American Journal of Botany. 88(5): 832-840. (May 2001)
The effect of maternal and paternal environments on seed characters in the herbaceous plant Campanula Americana (Campanulaceae)
Laura F. Galloway
Both parental light and nutrient environments influenced seed characters in Campanula americana. Perhaps the most striking finding was that the maternal and the paternal environments frequently influenced seed characters jointly, such that the combination of parental environments determined the offspring phenotype. For example, paternal nutrient status only affected seed mass under low maternal nutrient conditions in the Mountain population. Similarly, the paternal light environment only influenced seed size when maternal plants were grown under medium- and high-light levels. With the exception of percentage germination, interactions between the parental environments had a greater influence on offspring characters than either parental environment alone. These interactions typically resulted in the expression of paternal environmental effects under some but not all maternal environments. However, they were equally common under limited and ample maternal resources. Interaction between parental environments is supported by a study with Plantago that found high paternal temperature increased germination of seeds produced on low-temperature maternal plants, but decreased the germination of seeds produced on high-temperature maternal plants (Lacey, 1996 ).

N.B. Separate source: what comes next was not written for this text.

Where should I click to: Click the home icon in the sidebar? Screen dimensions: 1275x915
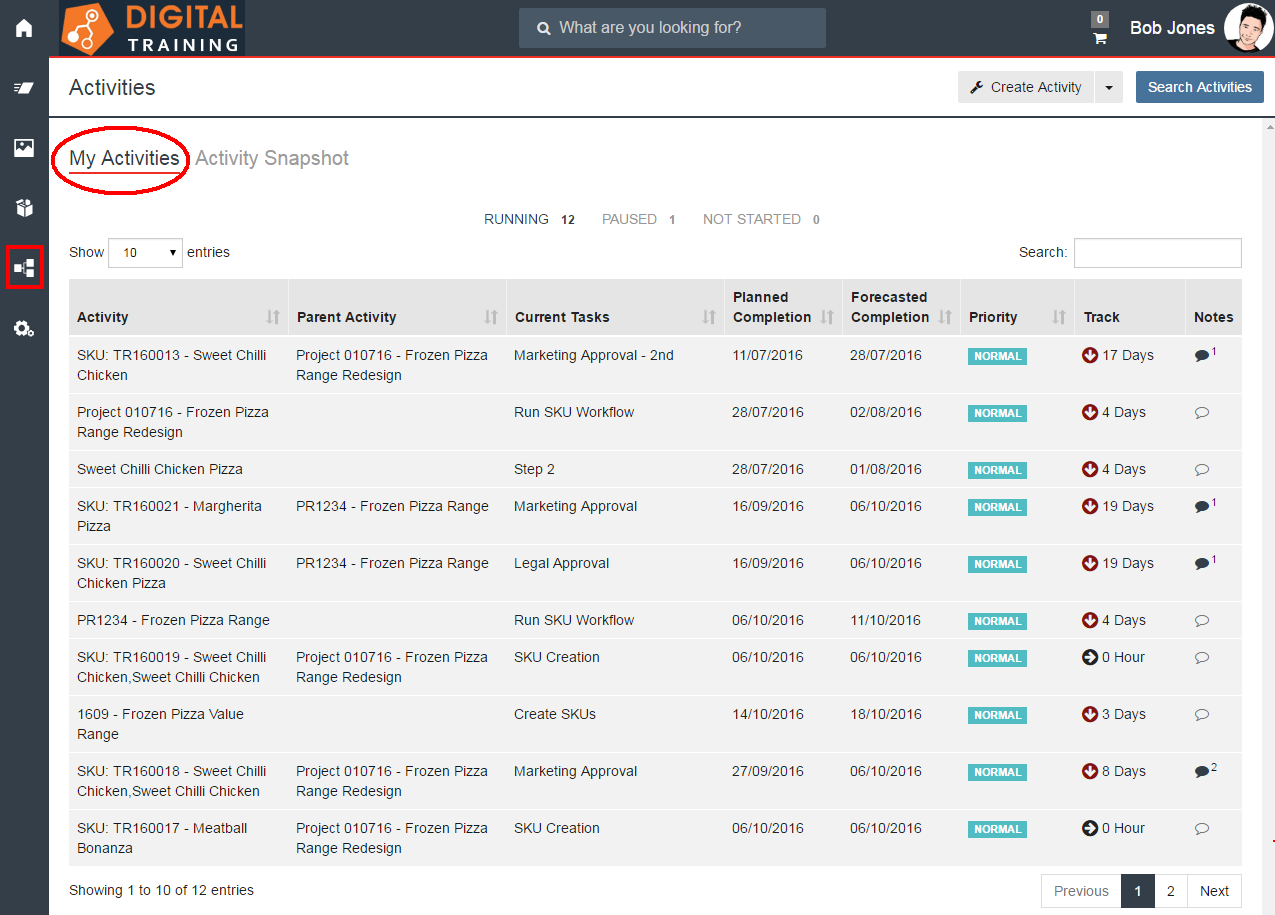point(24,28)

Effects of Cross and Self Fertilisation in the Vegetable Kingdom (1876) pp. 395-396
Charles Darwin
The stigmas on two lately expanded flowers on a variety of cabbage called Ragged Jack, were well covered with pollen from the same plant. After an interval of twenty-three hours pollen from the Early Barnes cabbage growing at a distance was placed on both stigmas, and as the plant was left uncovered pollen from other flowers on the Ragged Jack would certainly have been left by the bees during the next two or three days on the same two stigmas. Under these circumstances, it seemed very unlikely that the pollen of the Barnes cabbage would produce any effect but three out of the fifteen plants raised from the capsules thus produced were plainly mongrelized, and I have no doubt that the twelve other plants were affected, for they grew much more vigorously than the self-fertilized seedlings from the Ragged Jack planted at the same time and under the same conditions.

American Journal of Botany 86:261-268. (1999)
The effects of pollen load size and donor diversity on pollen performance, selective abortion, and progeny vigor in Mirabilis jalapa (Nyctaginaceae)
Richard A. Niesenbaum
The influence of pollen competitive environment on pollen performance (pollen germination, stigmatic penetration, and pollen tube growth rate), the maturation or abortion of initiated fruit, seed size, and seedling vigor was explored by manipulating the size and diversity of stigmatic pollen loads on Mirabilis jalapa. All aspects of pollen performance significantly increased with the number of pollen grains on a stigma or pollen tubes in a style, but was not influenced by the diversity of pollen donors. Plants tended to mature single-ovulate fruits that came from flowers where pollen load size and diversity were greatest and aborted those where these were lowest. No plants from seeds resulting from pollinations with a single pollen grain survived, but other fitness measures were mostly determined by maternal plant. The data suggest that pollen performance is influenced by pollen competitive environment, and both the genetic diversity of the pollen load and number of competing pollen tubes are important determinants of seed/fruit abortion.